Josh’s face crumpled a little, and he almost wrecked his perfect outfit by wiping his eyes on his sleeve. Danny produced a handkerchief from one of his pockets and handed it over, his own eyes burning.

The story had broken two weeks ago, and the media frenzy had only gotten worse. Marnie had gotten up in front of national TV and told the world that Felix Salinger was a backbiting misogynist, a harasser, a bully, and Felix—Felix had twenty-year-old secrets to hide, including the biggest one of all.

He wasn’t Josh’s father.

Josh’s entire inheritance—and all of his and Julia’s social standing—would come into question if that came out, and Danny knew Felix. Just because he was a criminal didn’t mean he was a bad man. And he’d do anything to ensure Josh’s future and protect Julia’s good name.

“He can’t go up against her,” Danny said, massaging his temples with his fingertips. “If people look into his past, before his interaction with Marnie, they’d find… oh so many things.”

“I’d give up everything,” Josh said, looking miserable. “I’d give up the money, the property, the house. But… but it’s not even mine to give up.”

“It’s your mother’s,” Danny said softly. Even when things had been at their worst—when Danny had felt like every breath filled his lungs with broken glass—he’d never blamed Julia Dormer-Salinger. Her father had been a monster—he’d left the works to Felix, who had turned the three stations into a network empire and insured her fortune for life. But if Felix lost his money and prestige, so did Julia. They could lose everything. “She doesn’t deserve to lose her home.” And even if she could keep the house, the things in Chicago that made it home—her work with the businesses, her work with charity foundations, her friends and acquaintances—those things would be gone.

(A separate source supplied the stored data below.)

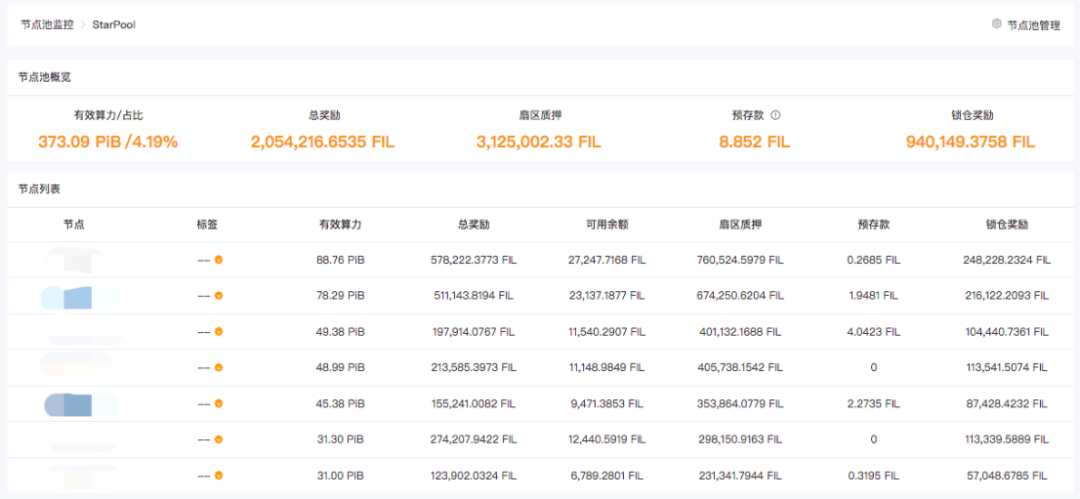
Task: Click the 扇区质押 column header in the node list
Action: (740, 225)
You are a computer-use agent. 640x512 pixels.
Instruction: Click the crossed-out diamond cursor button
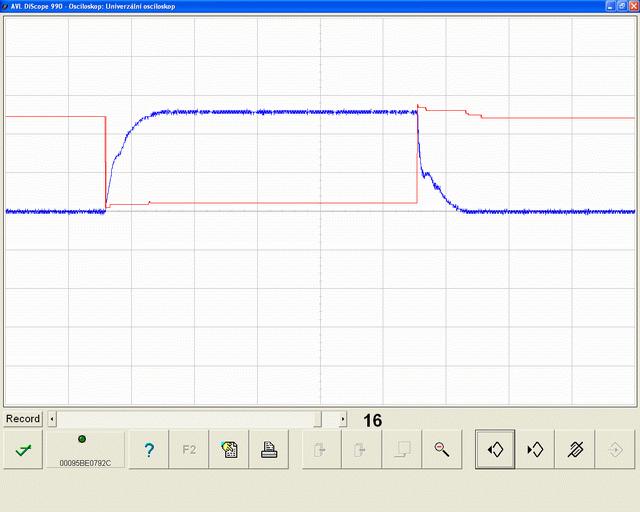[x=575, y=450]
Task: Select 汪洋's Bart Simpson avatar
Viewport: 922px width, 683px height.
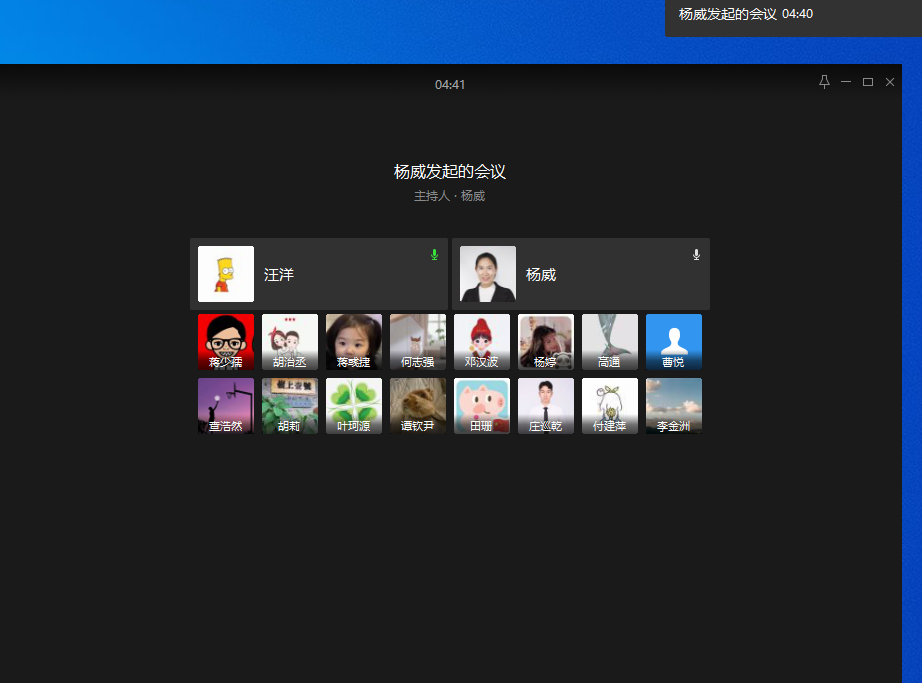Action: pyautogui.click(x=226, y=274)
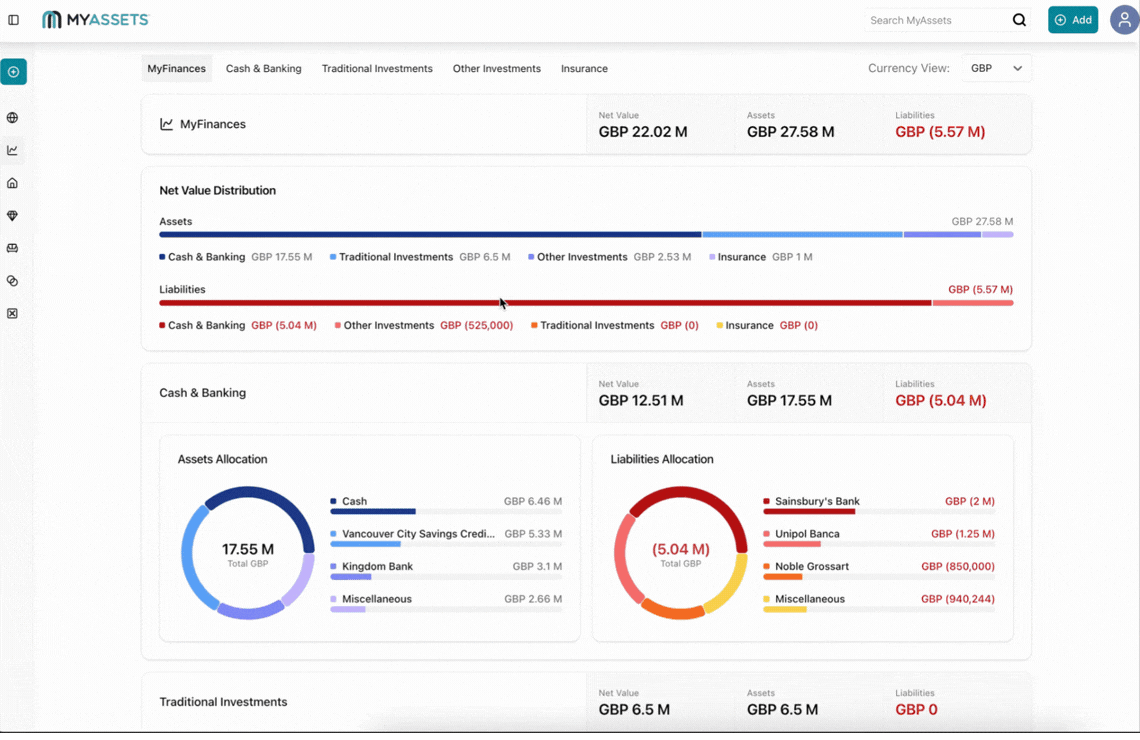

“No,” Josh said. “She’s offered. She’s gathered her lawyers together—they have all Dad’s evidence, by the way. He’s got a rock-solid case for slander, malicious mischief, filing a false report. But Marnie’s created such a… a media juggernaut. It’s going to take a doomsday device to blow her up before she takes out the entire network. But her story was her only story. Now that Dad’s no longer running things at the station, they’ve got nobody bringing in contacts, and nobody will work with her—they all know she’s poison. The network is going to go bankrupt, and my parents are going to lose—”

“Everything,” Danny said.

“Dad already lost you,” Josh told him. “I… I don’t want him to lose what he’s worked so hard to build.”